Explore the material:
**1)** In the text on occupational hearing loss, what is the estimated cost of noise to developed countries?
**2)** Pick up the text on occupational hearing loss after its final sentence and keep writing it.
(Text segment Opens)
An epidemiological study was developed to take into account specific employee habits while measuring the possible prevalence of hearing problems arising from earlier occupational exposure. During 30 years of war, Angolans were exposed to high levels of noise, a factor exacerbated by the offshore environment many workers now share. A population of nonexposed staff, largely administrative, was compared with a population of offshore workers. The results did not show any significant difference in hearing capabilities.
Introduction
Noise-induced hearing loss (NIHL) is the most prevalent irreversible industrial disease, and noise is the most prevalent compensable occupational hazard. In developing countries, occupational noise and urban environmental noise are increasing risk factors for hearing impairment, which may lead to increased incidence of accidents at work.
Unlike most other occupational injuries, NIHL occurs without any visible exterior evidence or trauma and is perceived too late. While irreversible, it is fully preventable with proper job design, training, and protection measures. The estimated cost of noise to developed countries ranges from 0.2 to 2% of gross domestic product. However, there is a lack of accurate epidemiological studies on prevalence, risk factors, and costs of NIHL, particularly in developing countries.
In an audiogram, the decrease in the hearing threshold is detected at an early stage, allowing preventive measures to be taken. Changes in audiometric tracings are common and usually bilateral. Changes in the hearing threshold involve an initial notch at high frequencies of 3,000, 4,000, and 6,000 Hz, which, over 10 to 15 years of exposure, reach a maximum of 75 dB. Thereafter, medium and low frequencies are gradually affected up to a maximum of 40 dB.
(Text segment Closes)
(Exercise data Opens)
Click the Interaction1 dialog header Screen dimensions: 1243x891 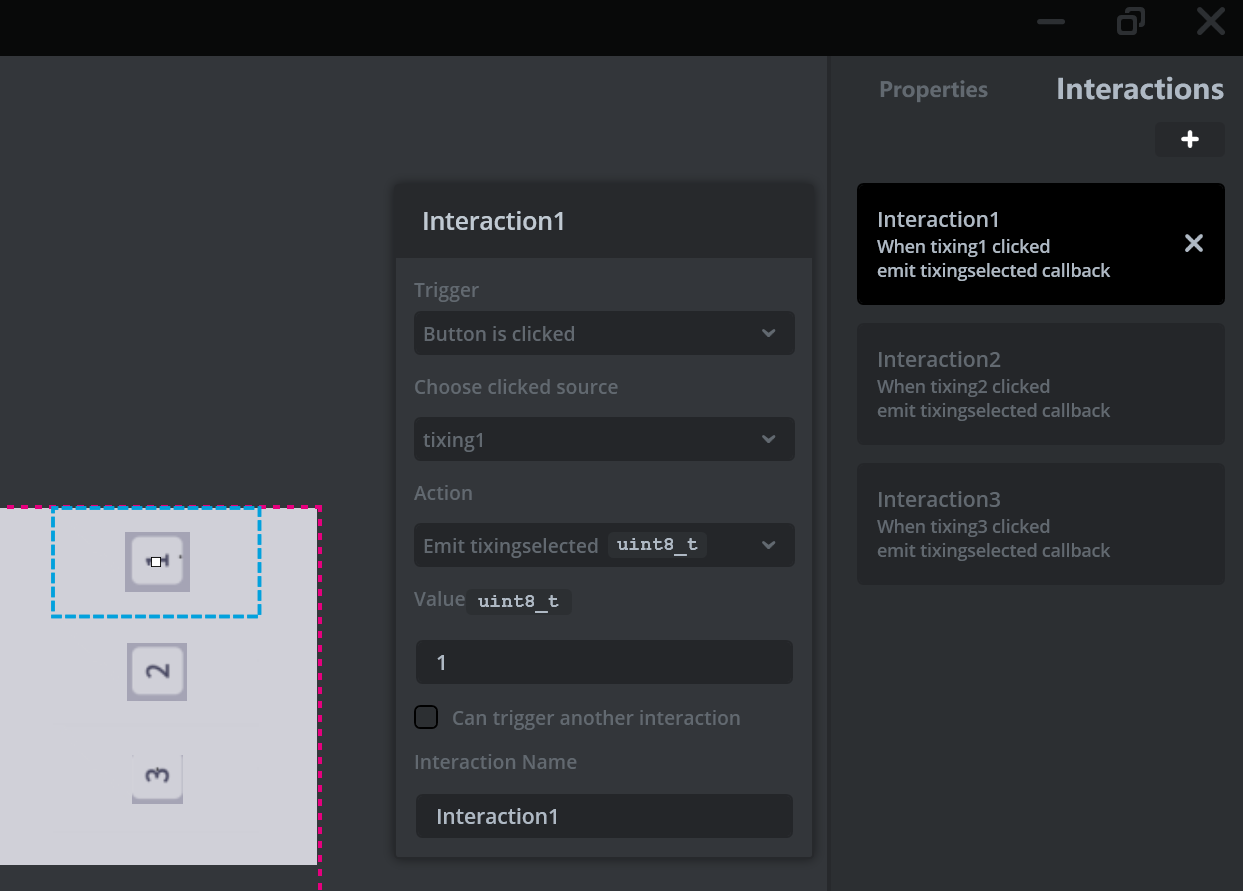point(604,221)
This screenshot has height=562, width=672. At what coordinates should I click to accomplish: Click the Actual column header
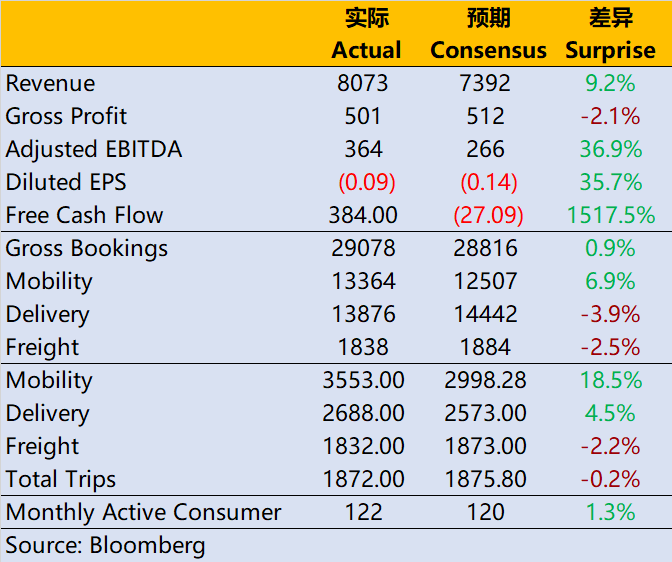tap(366, 50)
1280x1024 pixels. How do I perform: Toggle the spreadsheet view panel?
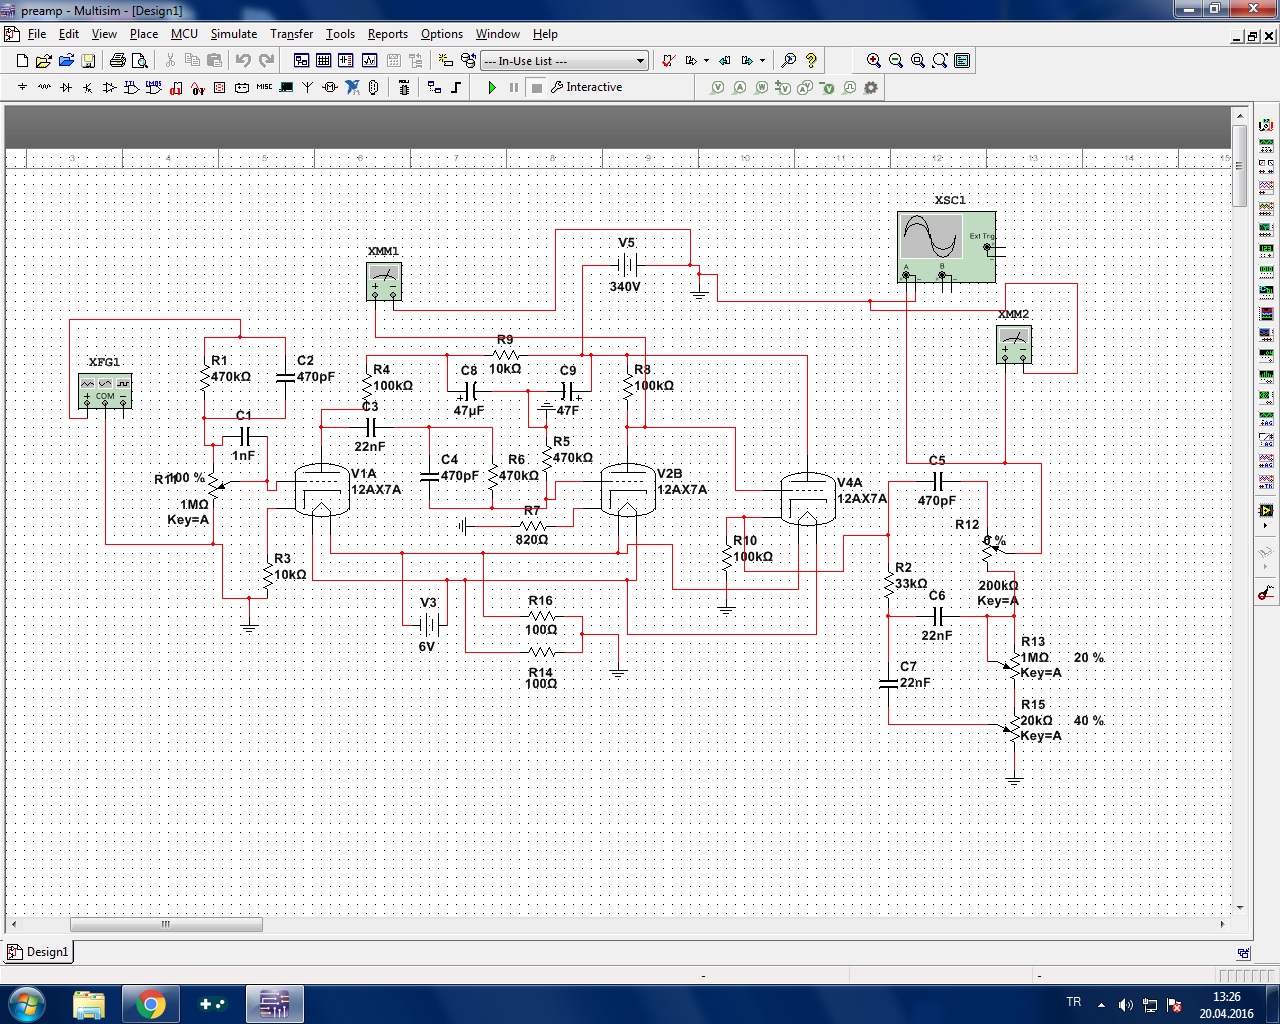coord(323,61)
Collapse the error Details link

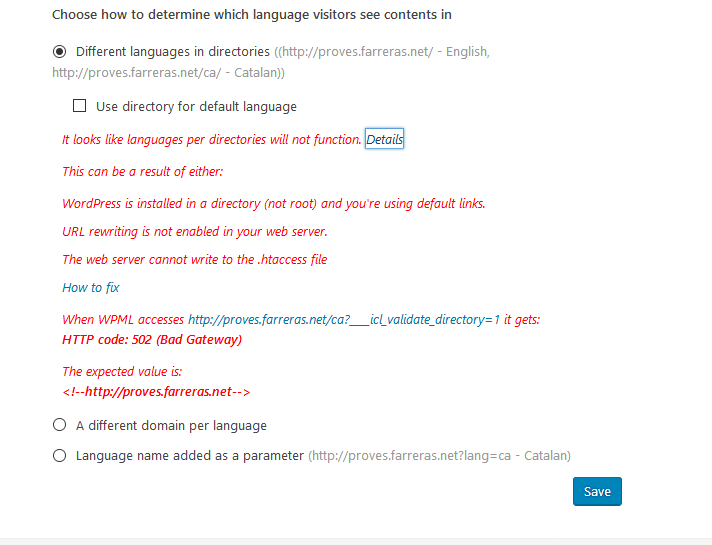click(x=385, y=139)
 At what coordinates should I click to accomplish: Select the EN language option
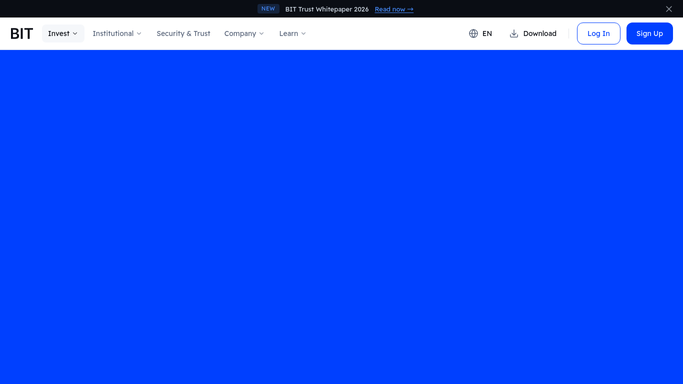coord(487,34)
(Exercise data Closes)
Written answers:
**1)** It ranges from 0.2 to 2% of gross domestic product.

**2)**
Noise-Exposure Risks in Angola
Social and Environmental Exposure. During the civil war that ended in 2002, people were exposed to high noise peaks from gunfire, explosions, and tank battles. Throughout this period, no medical assessments or epidemiological data were available. There is no public law on noise pollution, and, in Luanda, nightclubs play loud music throughout the night from Thursday until Monday. Common transport buses have powerful sound systems, exposing drivers, riders, bystanders, and other commuters in numerous traffic jams to noise peaks. Traffic in Luanda during the week is heavily congested, and there is a constant cacophony of car horns and car alarms. Industry workers are exposed to noise during offshore drilling and production operations, onshore logistics operations, and air travel. Currently, there is no national labor legislation enforcing noise limits.
Total E&P Angola (TEPA) Rule. Table 1 provides limits based on European Directive 2003/10/EC concerning noise. In zones where the normal single-ear protection of the worker cannot reduce the noise below the occupational exposure limit (OEL) of 87 dB(A), double hearing protection is made mandatory by display of the safety sign in Fig. 1.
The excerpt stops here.